• **Your instructions**
Copy out the entries below verbatim, beginning at the line that contains "Viewport: 367px width, 291px" and stopping after the line that contains "point(204,91)", with both of those lines included. Leave the pictures out of your copy.

• **Records for the exercise**
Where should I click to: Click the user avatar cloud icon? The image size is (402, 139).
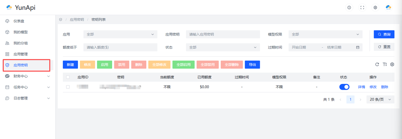(x=388, y=8)
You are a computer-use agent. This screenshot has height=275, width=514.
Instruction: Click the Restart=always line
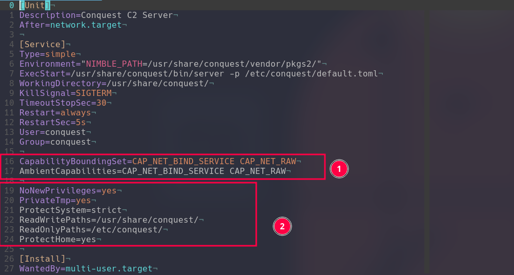(55, 112)
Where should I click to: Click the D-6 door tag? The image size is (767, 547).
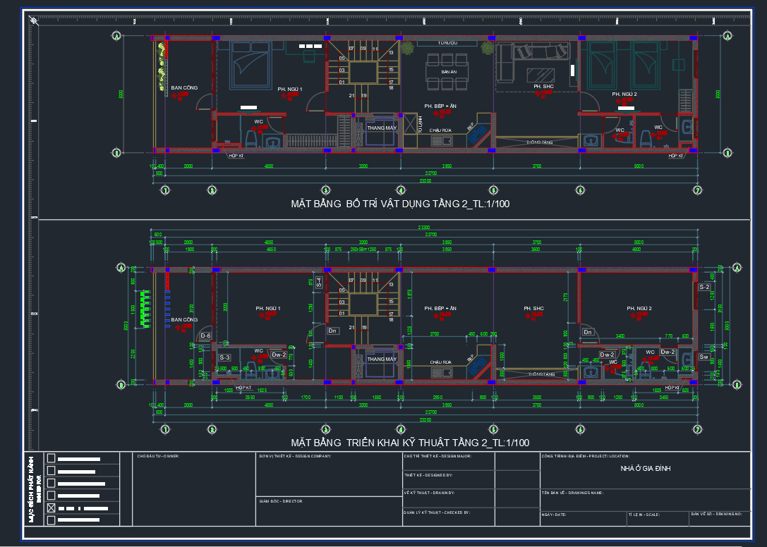[205, 336]
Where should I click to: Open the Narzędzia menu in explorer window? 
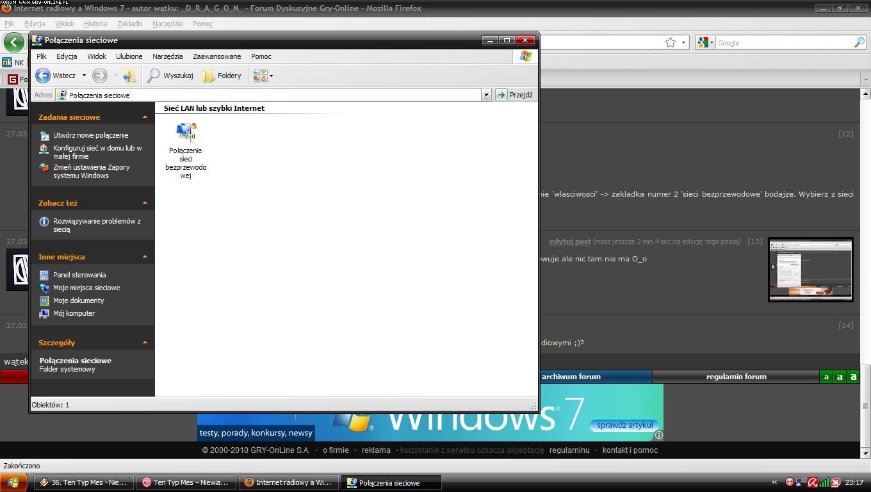[x=167, y=56]
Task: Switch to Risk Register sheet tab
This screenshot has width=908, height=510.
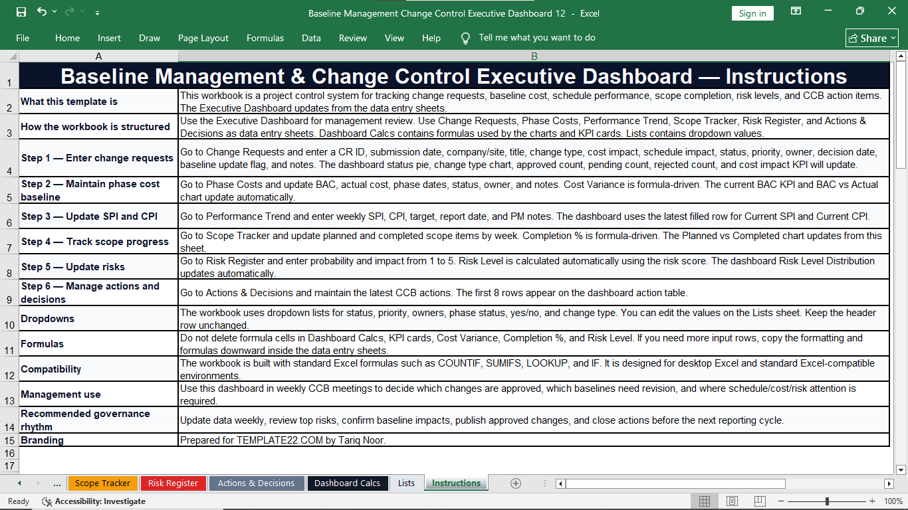Action: pyautogui.click(x=173, y=483)
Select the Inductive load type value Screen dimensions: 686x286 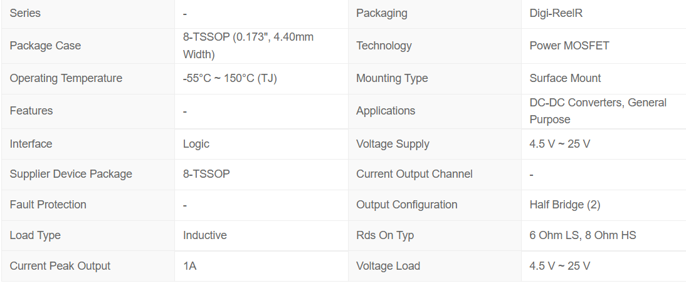205,235
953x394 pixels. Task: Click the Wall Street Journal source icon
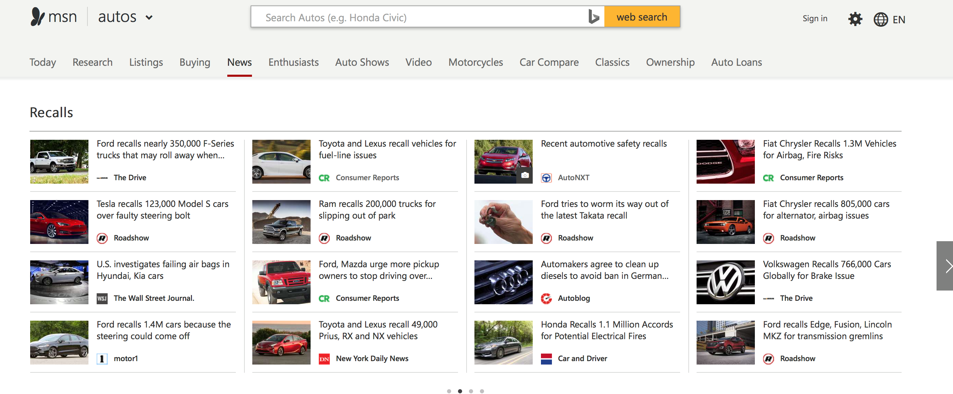pos(102,298)
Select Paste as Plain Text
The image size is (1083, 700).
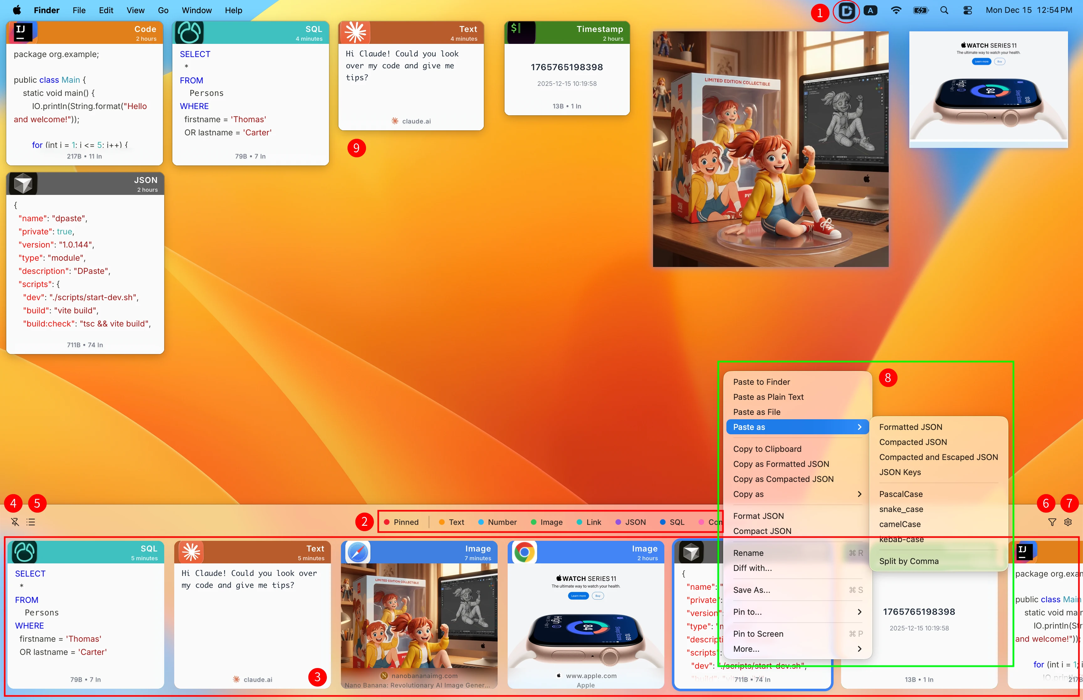click(x=768, y=397)
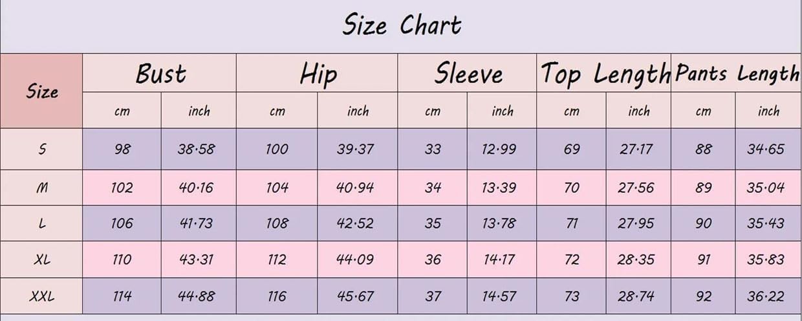This screenshot has width=802, height=321.
Task: Click the Size Chart title
Action: coord(401,26)
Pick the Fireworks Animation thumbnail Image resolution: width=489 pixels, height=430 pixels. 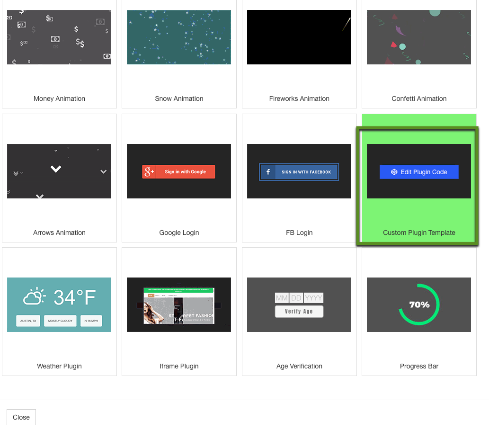pyautogui.click(x=299, y=37)
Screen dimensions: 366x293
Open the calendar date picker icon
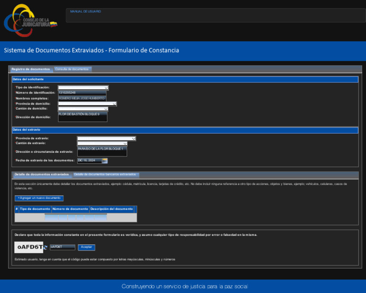pyautogui.click(x=105, y=160)
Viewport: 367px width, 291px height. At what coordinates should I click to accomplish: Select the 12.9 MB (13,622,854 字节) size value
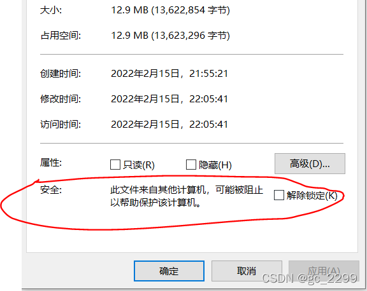170,10
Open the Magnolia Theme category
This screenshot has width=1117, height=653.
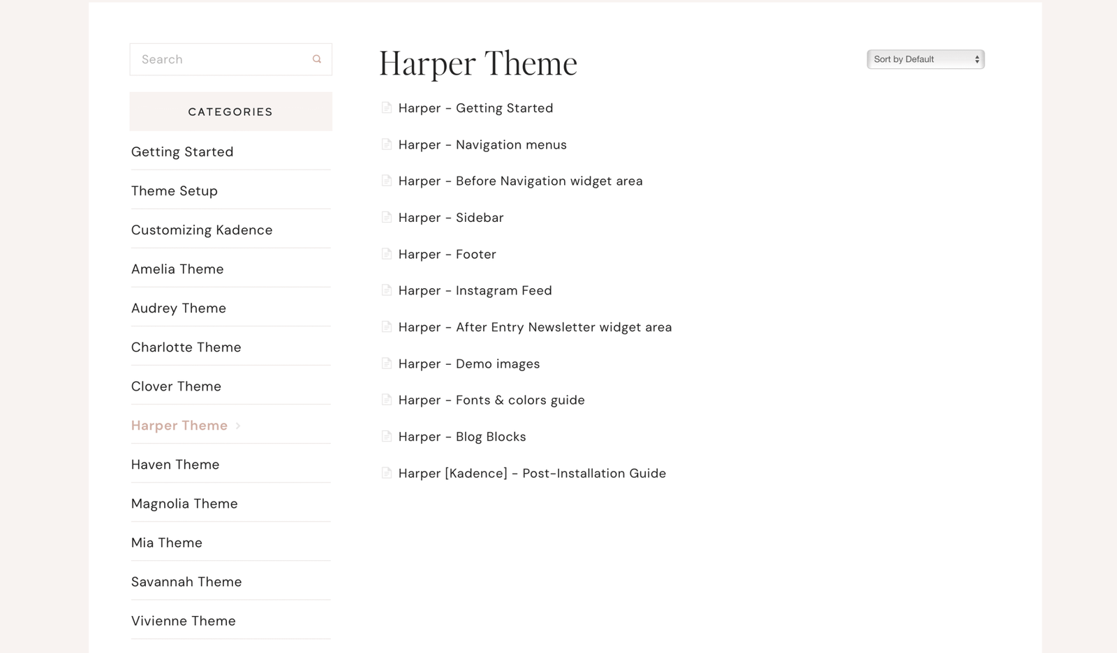click(x=184, y=504)
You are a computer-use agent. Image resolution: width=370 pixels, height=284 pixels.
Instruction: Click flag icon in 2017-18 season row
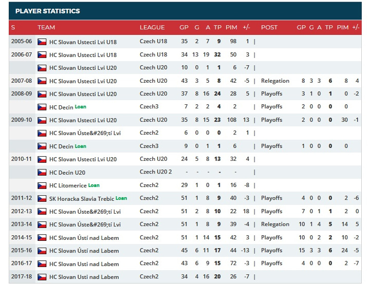click(42, 277)
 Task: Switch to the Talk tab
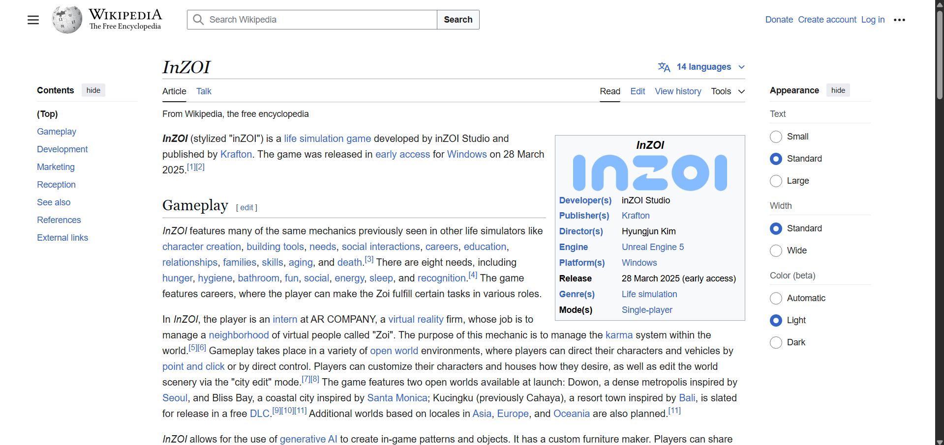point(204,91)
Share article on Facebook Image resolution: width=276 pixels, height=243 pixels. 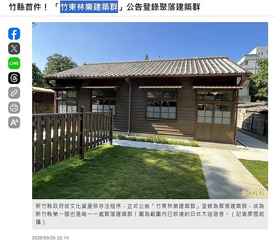pyautogui.click(x=14, y=34)
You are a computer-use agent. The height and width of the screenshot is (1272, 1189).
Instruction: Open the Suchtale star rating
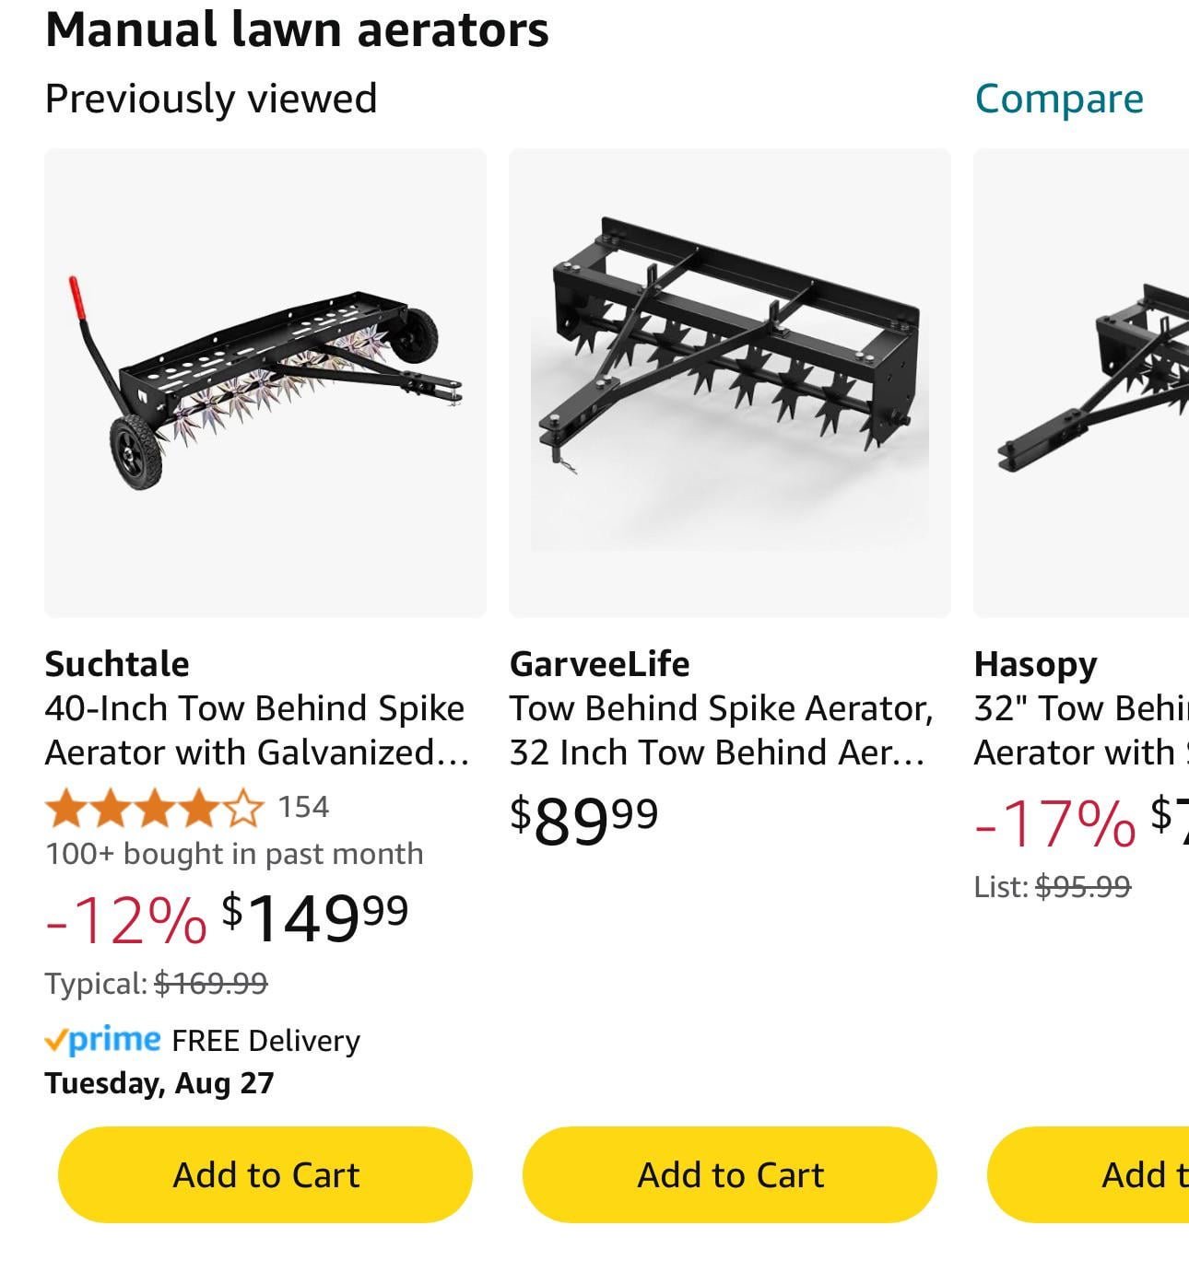154,808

• **Answer in full**
Viewport: 367px width, 291px height. At what coordinates should I click to accomplish: Select the 12.9 MB (13,622,854 字节) size value
170,10
Open the Magnolia Theme category
This screenshot has width=1117, height=653.
click(x=184, y=504)
You are a computer-use agent. Image resolution: width=370 pixels, height=284 pixels.
Instruction: Click flag icon in 2017-18 season row
click(42, 277)
 Task: Switch to the Talk tab
point(204,91)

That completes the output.